Federal Murder Conviction Reversed on Double Jeopardy Grounds, But Death Sentence Nevertheless Affirmed
Agofsky killed a fellow inmate at a federal pentitentiary in Beaumont, Texas. He was charged and convicted of murder by a federal prisoner serving a term of life imprisonment (18 U.S.C. §§ 1111, 1118), and premeditated first degree murder (18 U.S.C. § 1111). "The jury found several statutory and non-statutory aggravating factors, including that the murder was especially heinous, cruel, or depraved. After considering a variety of mitigating factors, the jury found that a death sentence was warranted as to each count of conviction."
On appeal, Agofsky argued that his conviction of both murder counts violated the Double Jeopardy Clause because they were for the same offense. Applying the Blockburger elements test, the court agreed. Both offenses share three common elements: "(1) an unlawful killing (2) with malice aforethought and (3) premeditation." Murder by a Federal Prisoner has an additional element: "that the defendant be a federal prisoner serving a life sentence." The government argued that the two offenses have different jurisdictional elements, thus making them different offenses under the Blockburger test. However, the Fifth Circuit held in United States v. Gibson, 820 F.2d 692 (5th Cir. 1987) that "jurisdictional elements do not count for double jeopardy purposes." The court therefore held that "Federal Murder, as charged in this indictment, is the same offense for double jeopardy purposes as Murder by a Federal Prisoner." The court expressed "some concern with the reasoning of Gibson" (apparently there's a circuit split on the issue), but it was nevertheless bound to follow Gibson.
The court therefore vacated Agofsky's convictions on both counts and remanded with instructions for the district court to enter a guilty verdict and death sentence on the count elected by the Government.

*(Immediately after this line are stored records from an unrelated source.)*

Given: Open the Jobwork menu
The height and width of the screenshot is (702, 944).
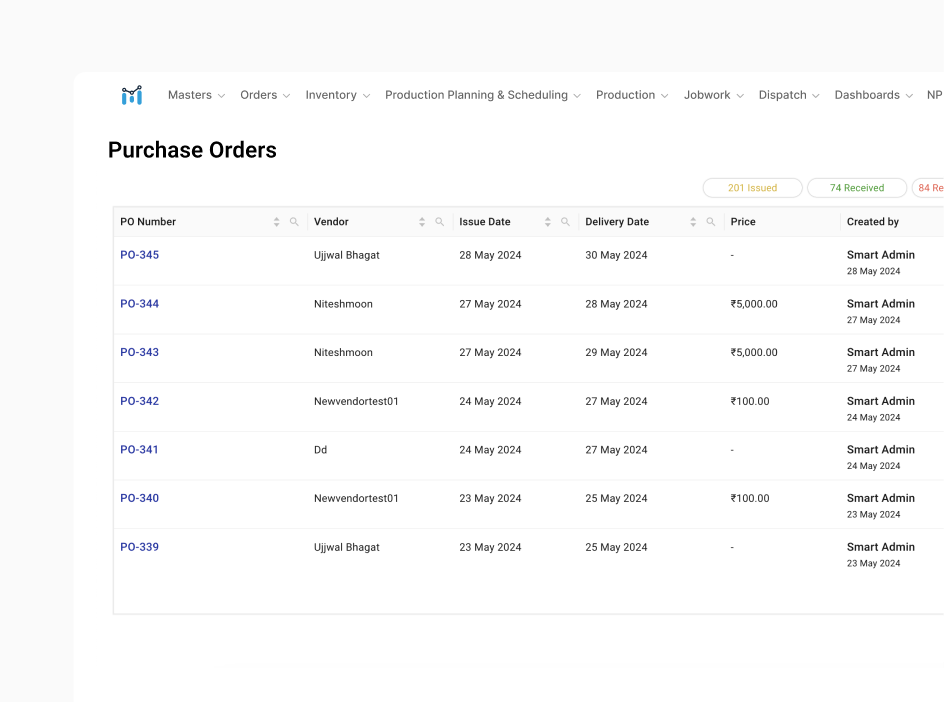Looking at the screenshot, I should tap(714, 95).
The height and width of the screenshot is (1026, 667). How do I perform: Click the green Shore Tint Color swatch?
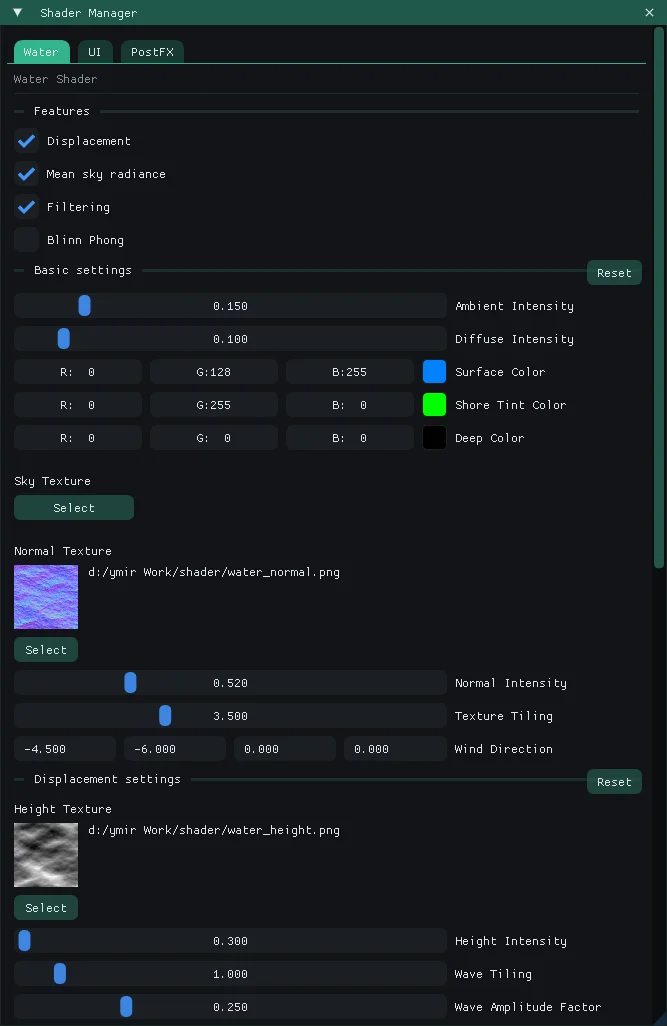[x=434, y=404]
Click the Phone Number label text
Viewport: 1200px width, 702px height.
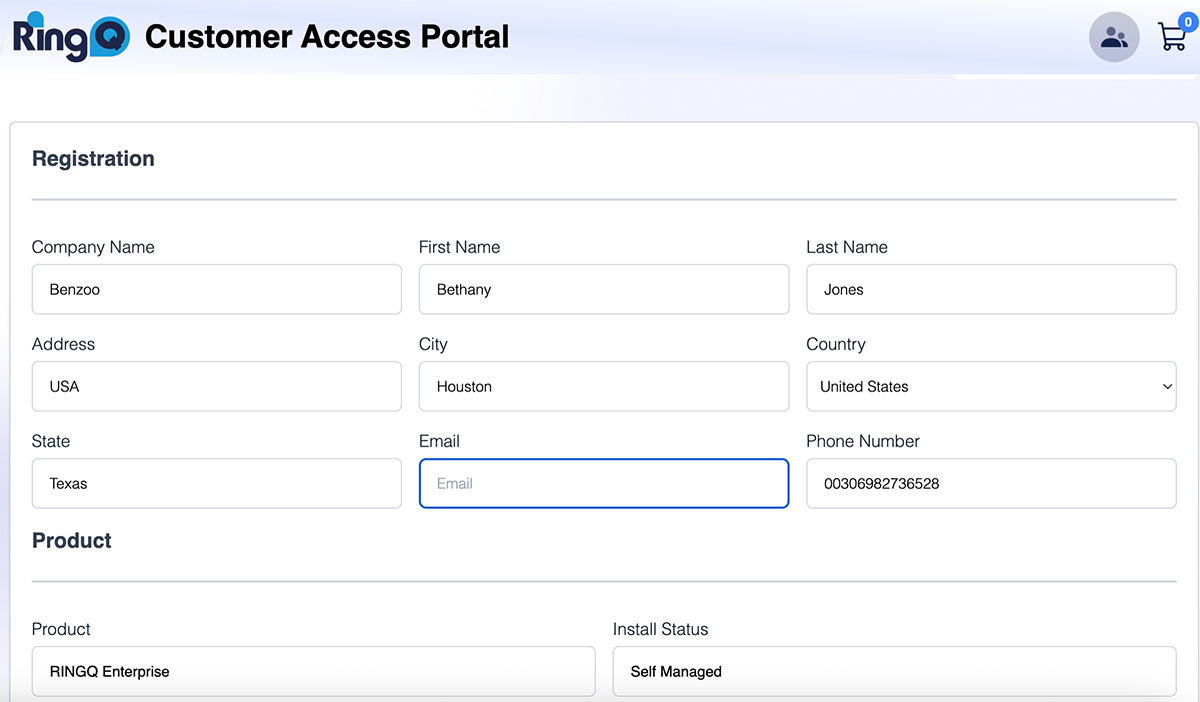(862, 441)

The court declined to vacate Agofsky's death sentence because the jury made separate recommendations on both counts, and so it was "'clear' that the invalid conviction 'did not lead the district court to impose a harsher sentence' on the surviving count."
The court also rejected Agofsky's claims regarding his sentence, holding that 1) a note sent by the jury during deliberations did not indicate that the death sentence was influenced by an arbitrary factor, 2) there was sufficient evidence to support the jury's finding that Agofsky committed the murder in an "especially heinous, cruel, or depraved manner in that it involved torture or serious physical abuse to the victim[,]", and 3) "we find no merit in Agofsky's argument that his conviction or sentence for Federal Murder is invalid because the jury may have rendered inconsistent verdicts as between the guilt and punishment phases on that count." The opinion does not elaborate on what that inconsistentcy might have been.